What is needed: Once a line is found to contain "coordinates", copy it out of the listing.

= Beginning of Section =

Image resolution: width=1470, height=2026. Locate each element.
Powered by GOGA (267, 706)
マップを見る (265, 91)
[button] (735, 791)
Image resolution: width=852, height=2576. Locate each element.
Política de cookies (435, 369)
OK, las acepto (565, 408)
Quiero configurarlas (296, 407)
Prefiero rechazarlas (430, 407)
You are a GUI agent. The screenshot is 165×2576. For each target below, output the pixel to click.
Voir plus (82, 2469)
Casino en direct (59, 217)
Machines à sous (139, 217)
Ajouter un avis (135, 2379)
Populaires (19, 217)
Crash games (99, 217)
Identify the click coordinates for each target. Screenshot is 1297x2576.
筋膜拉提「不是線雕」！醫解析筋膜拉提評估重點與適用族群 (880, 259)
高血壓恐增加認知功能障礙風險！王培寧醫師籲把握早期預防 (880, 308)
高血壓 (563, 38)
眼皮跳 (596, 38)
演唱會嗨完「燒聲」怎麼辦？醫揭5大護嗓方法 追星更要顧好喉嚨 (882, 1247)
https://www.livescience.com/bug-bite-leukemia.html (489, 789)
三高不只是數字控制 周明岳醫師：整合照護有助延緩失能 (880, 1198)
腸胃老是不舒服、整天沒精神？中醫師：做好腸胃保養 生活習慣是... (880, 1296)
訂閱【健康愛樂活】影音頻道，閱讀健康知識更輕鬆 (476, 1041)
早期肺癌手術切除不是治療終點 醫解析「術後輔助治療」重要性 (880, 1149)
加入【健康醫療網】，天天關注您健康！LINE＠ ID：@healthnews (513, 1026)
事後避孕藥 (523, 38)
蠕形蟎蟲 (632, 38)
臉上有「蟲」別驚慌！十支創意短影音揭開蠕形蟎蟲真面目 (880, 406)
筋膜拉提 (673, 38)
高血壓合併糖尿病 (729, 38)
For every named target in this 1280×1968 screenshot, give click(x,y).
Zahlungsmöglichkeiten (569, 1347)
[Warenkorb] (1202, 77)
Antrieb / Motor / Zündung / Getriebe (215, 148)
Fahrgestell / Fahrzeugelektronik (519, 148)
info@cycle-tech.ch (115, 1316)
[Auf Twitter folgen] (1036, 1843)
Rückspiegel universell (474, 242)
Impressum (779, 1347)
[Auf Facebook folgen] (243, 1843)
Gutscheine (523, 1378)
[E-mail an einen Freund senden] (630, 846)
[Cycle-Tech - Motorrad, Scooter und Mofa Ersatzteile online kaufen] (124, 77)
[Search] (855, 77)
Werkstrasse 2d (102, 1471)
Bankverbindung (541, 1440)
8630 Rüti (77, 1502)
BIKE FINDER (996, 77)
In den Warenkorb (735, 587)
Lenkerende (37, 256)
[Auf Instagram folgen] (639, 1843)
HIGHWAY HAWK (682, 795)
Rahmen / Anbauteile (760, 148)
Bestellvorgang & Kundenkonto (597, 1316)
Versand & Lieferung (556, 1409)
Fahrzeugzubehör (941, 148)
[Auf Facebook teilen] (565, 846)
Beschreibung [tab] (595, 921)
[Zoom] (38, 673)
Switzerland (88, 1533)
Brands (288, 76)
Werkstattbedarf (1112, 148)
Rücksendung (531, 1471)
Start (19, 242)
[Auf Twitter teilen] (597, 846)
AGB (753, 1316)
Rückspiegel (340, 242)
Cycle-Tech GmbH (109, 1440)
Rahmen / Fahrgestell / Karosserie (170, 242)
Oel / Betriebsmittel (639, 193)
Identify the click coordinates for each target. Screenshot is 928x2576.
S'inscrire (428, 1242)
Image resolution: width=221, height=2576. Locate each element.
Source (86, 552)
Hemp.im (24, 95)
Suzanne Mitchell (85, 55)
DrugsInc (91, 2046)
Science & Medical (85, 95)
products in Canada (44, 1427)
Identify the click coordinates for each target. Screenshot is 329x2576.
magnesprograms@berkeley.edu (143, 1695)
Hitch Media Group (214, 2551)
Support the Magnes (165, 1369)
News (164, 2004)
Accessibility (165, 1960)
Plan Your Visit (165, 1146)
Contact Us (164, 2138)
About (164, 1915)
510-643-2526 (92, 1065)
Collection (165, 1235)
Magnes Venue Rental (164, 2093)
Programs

= End of Section =

Completed exercise:
Identify the click coordinates for each target. Screenshot is 1297x2576.
Identify the click coordinates for each target. Screenshot is 928x2576.
Identify the click coordinates for each target. Screenshot is 329x2576.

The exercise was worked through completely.